So, am I hearing that the 5 gallon plastic water jugs are safe as far as chemical release is concerned. I hear all kinds of stories about not using them, I want to be safe, but worry a little about it.


----------



## cpfan (Jan 5, 2010)

Loren said:


> So, am I hearing that the 5 gallon plastic water jugs are safe as far as chemical release is concerned. I hear all kinds of stories about not using them, I want to be safe, but worry a little about it.


You are NOT Hearing that from me. The water bottles are made of various different plastics. Even the PET water bottles are made from different PET plastic than the Better Bottles.

There is no evidence that I have seen that manufacturers design/test water bottles to hold wine or beer.

Steve


----------



## BarnOwl (Jan 8, 2010)

This is a great topic for a newbie like me. I looked at several web sites trying to find a recent article on the safety of PET. The best article was on a plastic info web site. http://www.plasticsinfo.org/s_plasticsinfo/sec_generic.asp?CID=657&DID=2605 If you look at the references, the newest is 2001. The BPA controversy didn't surface until 2008. Until I can find a newer study, my wines will use glass.


----------



## DageonYar (Jan 8, 2010)

Snippet from Wiki:
"Possible toxicity of PET

An article published in Environmental Health Perspectives in November 2009 presented evidence that PET may yield endocrine disruptors under conditions of common use. Possible mechanisms include leaching of phthalates as well as leaching of antimony.[10] The risk of leaching appears to increase as a function of storage temperature and storage duration."

- http://ehsehplp03.niehs.nih.gov/article/fetchArticle.action?articleURI=info:doi/10.1289/ehp.0901253
- http://en.wikipedia.org/wiki/Polyethylene_terephthalate#Possible_toxicity_of_PET


----------



## arcticsid (Jan 9, 2010)

This argument goes on and on. I recently bought a couple Better Bottles(3 gals), they are NOT the collapsible type but are square and rigid. Personally, in my opinion only, they are easier to handle(weight wise) and apparently are safe for use with alcohol, even for long term bulk aging. I will post the website for them in a second. Decide for yourself. This is a subject I brought up in the begining days of my wine making "obsession" and I refuse to keep it going. We may as well argue whether or not you like Toyotas, Chevy's, or Fords.

Use the search engine in here and see the 500,000 threads and posts about this. I would prefer to use glass, and the better bottles are about the same cost. The bung is the same diameter as glass and anything that can be used on glass will work for a "Better Bottle"

Troy


----------



## arcticsid (Jan 9, 2010)

Here is the link for the "Better Bottle" site.

http://www.better-bottle.com/technical_left.html

Until someone comes up with some proof either way, I am personally about tired of hearing this discussion. We have better things to discuss.

## RECORDS
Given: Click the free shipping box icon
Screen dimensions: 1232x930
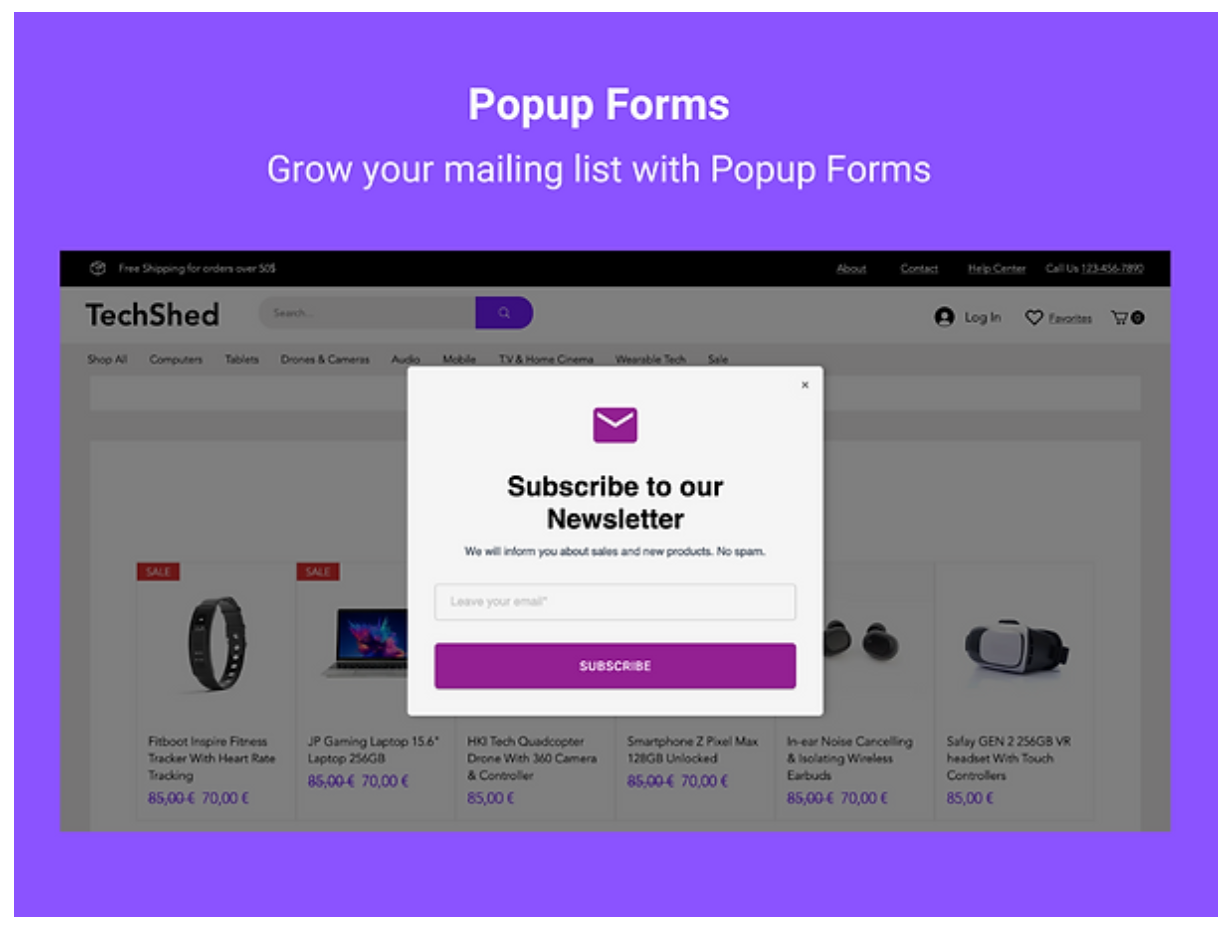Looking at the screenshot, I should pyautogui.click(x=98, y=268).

--

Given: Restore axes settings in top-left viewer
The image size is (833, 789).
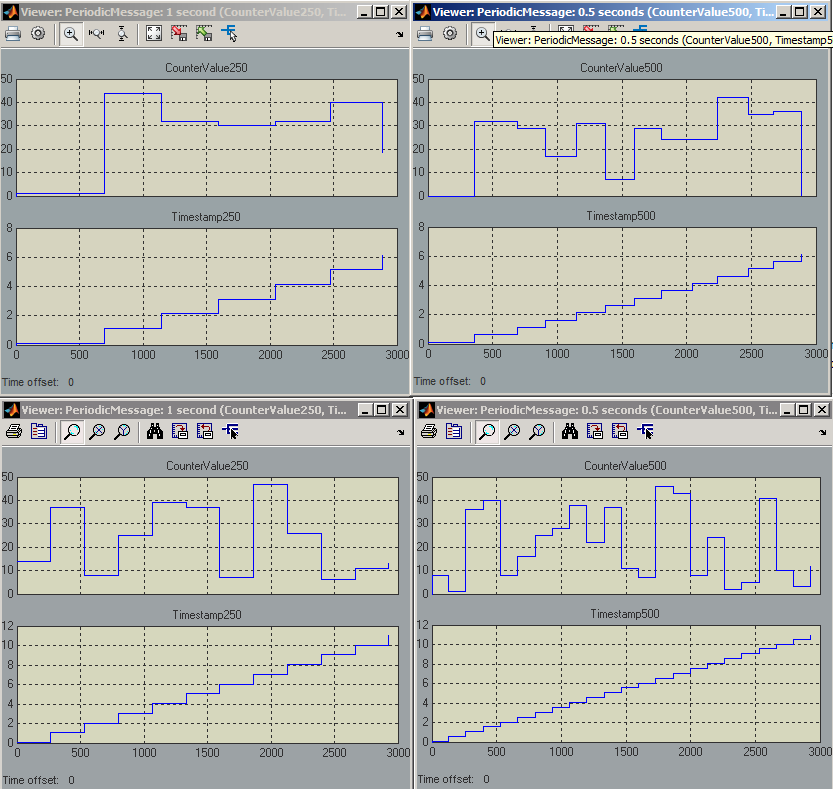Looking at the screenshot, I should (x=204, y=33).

## TASK REQUIREMENTS
1. Using the thread on plastic water jugs, decide whether each statement agrees with it. Answer yes or no for each, and quote the words that decide it.
(a) cpfan says PET water bottles are made from the same PET plastic as Better Bottles.
(b) BarnOwl found that the newest reference in the plastic info article dates from 2001.
(c) The Better Bottles that arcticsid bought are the collapsible type.
2. In the thread on plastic water jugs, what two factors does the quoted snippet say increase the risk of leaching?
3. Resume the thread on plastic water jugs after its final post.

## RESPONSES IN ORDER
1.
(a) No: "Even the PET water bottles are made from different PET plastic than the Better Bottles."
(b) Yes: "If you look at the references, the newest is 2001."
(c) No: "they are NOT the collapsible type but are square and rigid."

2. Storage temperature and storage duration.

3.
I am not a sales rep for Better Bottles, and I am by no means a chemist. but the Better Bottles work for me, and what ever you all choose to use, I hope it works well for you as well.

Troy


----------



## Wade E (Jan 9, 2010)

Just use what ever makes you feel better. this topic will likely never ever be resolved as to the is plastic bad for you just like the Aluminum vrs Stainless steel in any beer forum where they think Alzheimer's is linked to aluminum.


----------



## cpfan (Jan 9, 2010)

I think many of us agree that the Better Bottle and glass carboys are acceptable for wine-making, although we will each have our preferences.

The problem, in my eyes, is the people who think that the standard water cooler bottle is the same as a Better Bottle. It isn't.

BTW, Troy, the 6 US gallon Better Bottles take a #10 bung (at least the three I own do). I don't know about the 3 USG ones, but will take your word that it is the same as a glass carboy (#6.5 bung).

Steve


----------



## Runningwolf (Jan 9, 2010)

I agree with Wade and Steve on this one. Stick to either glass or Better Bottles and use the one that best suites you. *I prefer glass carboys* but if I had back issues or problems lifting carboys and no other means for racking, I would go with Better Bottles in a heart beat.


----------



## richmke (Sep 24, 2014)

> The researchers found that as the temperature rose and time passed, increasingly high levels of antimony were detectable in the bottles of water. Specifically, at 77° F, the release of antimony increased by as much as twofold over that at the cooler temperature — although the levels of the trace metal varied by brand, increasing significantly at 77 degrees F in only six out of 16 brands.
> 
> https://www.yahoo.com/health/why-you-shouldnt-drink-warm-bottled-water-98234856882.html



Antimony is needed to make PET, so cannot be avoided. Lots of studies show slow leaching, although not to harmful levels. I have not found studies on whether alcohol would affect leaching speeds. One would assume that over time, that the Antimony is eventually depleted.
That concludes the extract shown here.